Langer told the Audio Journal of Oncology the study showed a “statistically significant and clinically meaningful improvement for both response and progression-free survival for the combination.”

The KEYNOTE-021 study randomized 123 patients with stage IIIB or stage IV, NSCLC to receive four cycles of carboplatin and pemetrexed (500 mg/m2 every three weeks), with or without 24 months treatment with pembrolizumab (200mg every three weeks).

After a median follow-up of 10.6 months, there was a significantly greater objective response rate (55 percent) in the patients who received pembrolizumab in addition to chemotherapy, compared to those treated with chemotherapy alone (29 percent).

PD-L1 (programmed cell death-ligand 1) expression was not used to select patients for treatment with the immune checkpoint inhibitor, but the investigators found a higher response rate (around 80 percent) for the combination in tumors with PD-L1 over-expression, consistent with the known and licensed activity of the agent in patients with metastatic NSCLC tumors testing positive for this biomarker.

Progression free survival was longer for patients treated with the pembrolizumab combination (median 13.0 months) as compared with those receiving chemotherapy (8.9 months). More than 90 per cent of patients lived longer than six months but there was no difference in overall survival between the two arms.
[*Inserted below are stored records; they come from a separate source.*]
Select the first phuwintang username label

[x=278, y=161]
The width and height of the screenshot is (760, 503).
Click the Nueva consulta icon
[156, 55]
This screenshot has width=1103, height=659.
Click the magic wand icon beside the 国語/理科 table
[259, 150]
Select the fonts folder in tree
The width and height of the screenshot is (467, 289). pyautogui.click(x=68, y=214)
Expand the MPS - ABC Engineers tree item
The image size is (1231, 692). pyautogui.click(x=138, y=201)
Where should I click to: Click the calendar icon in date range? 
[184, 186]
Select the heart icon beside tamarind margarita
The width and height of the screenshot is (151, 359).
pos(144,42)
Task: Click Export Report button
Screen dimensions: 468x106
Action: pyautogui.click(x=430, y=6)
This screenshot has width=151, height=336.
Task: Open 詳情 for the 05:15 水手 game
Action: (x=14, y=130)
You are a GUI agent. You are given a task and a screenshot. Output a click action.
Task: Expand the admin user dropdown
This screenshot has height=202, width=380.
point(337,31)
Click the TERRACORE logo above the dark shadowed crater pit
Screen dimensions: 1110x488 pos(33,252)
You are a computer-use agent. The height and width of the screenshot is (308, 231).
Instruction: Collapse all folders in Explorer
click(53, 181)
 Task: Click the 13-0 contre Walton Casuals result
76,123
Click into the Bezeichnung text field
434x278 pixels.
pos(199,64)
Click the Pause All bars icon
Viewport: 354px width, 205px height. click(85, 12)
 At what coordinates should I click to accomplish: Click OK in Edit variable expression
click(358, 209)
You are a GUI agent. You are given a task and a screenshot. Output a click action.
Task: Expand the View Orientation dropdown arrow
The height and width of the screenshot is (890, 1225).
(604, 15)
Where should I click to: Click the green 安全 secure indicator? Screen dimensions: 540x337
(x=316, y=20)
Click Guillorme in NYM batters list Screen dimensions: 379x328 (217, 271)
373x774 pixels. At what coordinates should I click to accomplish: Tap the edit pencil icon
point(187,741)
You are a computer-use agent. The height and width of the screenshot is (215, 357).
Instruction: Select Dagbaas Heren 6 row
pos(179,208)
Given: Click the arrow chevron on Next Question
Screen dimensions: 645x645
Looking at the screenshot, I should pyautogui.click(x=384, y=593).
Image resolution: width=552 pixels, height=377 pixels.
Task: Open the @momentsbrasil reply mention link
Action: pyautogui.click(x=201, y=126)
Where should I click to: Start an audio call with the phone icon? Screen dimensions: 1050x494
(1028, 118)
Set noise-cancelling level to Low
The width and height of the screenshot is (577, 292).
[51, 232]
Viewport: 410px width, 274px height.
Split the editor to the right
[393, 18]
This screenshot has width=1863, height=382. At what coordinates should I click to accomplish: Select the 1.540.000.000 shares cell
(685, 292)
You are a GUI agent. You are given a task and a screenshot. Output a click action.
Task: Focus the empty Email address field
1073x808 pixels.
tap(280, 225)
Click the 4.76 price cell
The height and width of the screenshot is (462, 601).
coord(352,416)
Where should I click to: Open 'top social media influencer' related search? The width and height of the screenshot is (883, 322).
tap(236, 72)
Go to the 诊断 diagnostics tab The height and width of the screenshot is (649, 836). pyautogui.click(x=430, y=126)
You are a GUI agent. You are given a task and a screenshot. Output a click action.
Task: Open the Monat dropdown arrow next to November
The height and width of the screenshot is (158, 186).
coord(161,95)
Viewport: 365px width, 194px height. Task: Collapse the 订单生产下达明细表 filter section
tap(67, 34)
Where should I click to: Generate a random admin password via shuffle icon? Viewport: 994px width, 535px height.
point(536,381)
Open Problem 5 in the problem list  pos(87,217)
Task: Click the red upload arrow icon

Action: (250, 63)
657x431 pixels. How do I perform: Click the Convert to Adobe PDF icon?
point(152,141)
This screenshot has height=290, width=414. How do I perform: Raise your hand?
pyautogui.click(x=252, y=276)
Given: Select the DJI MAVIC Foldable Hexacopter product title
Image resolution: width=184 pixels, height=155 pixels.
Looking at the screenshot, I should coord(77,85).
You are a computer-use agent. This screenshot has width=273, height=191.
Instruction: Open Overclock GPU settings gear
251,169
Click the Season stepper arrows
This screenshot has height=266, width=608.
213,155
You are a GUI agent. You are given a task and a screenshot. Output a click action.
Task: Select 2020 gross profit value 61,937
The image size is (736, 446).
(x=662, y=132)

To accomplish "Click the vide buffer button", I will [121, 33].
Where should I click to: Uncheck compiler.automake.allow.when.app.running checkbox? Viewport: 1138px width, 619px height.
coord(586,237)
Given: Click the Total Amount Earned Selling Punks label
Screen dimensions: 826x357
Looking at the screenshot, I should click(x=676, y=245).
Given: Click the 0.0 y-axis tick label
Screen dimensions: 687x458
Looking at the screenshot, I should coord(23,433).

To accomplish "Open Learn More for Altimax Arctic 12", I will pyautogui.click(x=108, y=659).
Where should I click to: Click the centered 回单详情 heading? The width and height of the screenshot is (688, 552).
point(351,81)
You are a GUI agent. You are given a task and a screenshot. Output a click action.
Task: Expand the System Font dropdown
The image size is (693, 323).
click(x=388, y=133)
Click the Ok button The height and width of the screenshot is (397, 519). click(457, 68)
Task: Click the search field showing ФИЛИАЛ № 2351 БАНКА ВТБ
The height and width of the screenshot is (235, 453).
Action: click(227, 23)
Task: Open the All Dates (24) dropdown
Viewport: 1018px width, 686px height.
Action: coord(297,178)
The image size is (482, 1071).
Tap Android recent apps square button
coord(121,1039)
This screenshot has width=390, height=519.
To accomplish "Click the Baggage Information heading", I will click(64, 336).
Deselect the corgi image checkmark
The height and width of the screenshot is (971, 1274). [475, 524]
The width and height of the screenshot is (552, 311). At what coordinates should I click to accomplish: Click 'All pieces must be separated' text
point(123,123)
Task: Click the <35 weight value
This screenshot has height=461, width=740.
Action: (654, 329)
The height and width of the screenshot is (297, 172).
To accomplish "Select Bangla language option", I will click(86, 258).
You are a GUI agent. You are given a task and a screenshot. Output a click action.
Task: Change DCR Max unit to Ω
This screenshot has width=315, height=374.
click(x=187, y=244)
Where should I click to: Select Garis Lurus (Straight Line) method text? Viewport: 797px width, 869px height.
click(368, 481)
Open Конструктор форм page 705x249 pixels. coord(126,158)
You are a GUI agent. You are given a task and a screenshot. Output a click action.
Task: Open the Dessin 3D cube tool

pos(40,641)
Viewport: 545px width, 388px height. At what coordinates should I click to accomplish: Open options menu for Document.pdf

There were more grade 3 or 4 adverse events with the pembrolizumab combination (39 percent) than with chemotherapy (26 percent), but Langer said toxicity was readily manageable and did not affect rates of treatment discontinuation or treatment-related deaths.

“So even though toxicity may be a little bit worse it’s not a show-stopper,” he said, adding that he was encouraged by the findings. “With the judicious use of immunotherapy I believe we are moving the bar forward for this population,” he said.

ESMO congress officer Solange Peters MD PhD, Head of Medical Oncology and Médecin Cheffe of Thoracic Malignancies at the Centre Hospitalier Universitaire Vaudois (CHUV) in Lausanne, Switzerland said the KEYNOTE-021 finding reinforced the idea that every single patient should be exposed to immunotherapy at some time.

“On present [evidence] this should be sequential,” she said. “But I would advise doctors to keep an eye on these data about combination chemo and immuno-[therapies]—not only in lung, but in other diseases too, because it might be of great interest in the future.”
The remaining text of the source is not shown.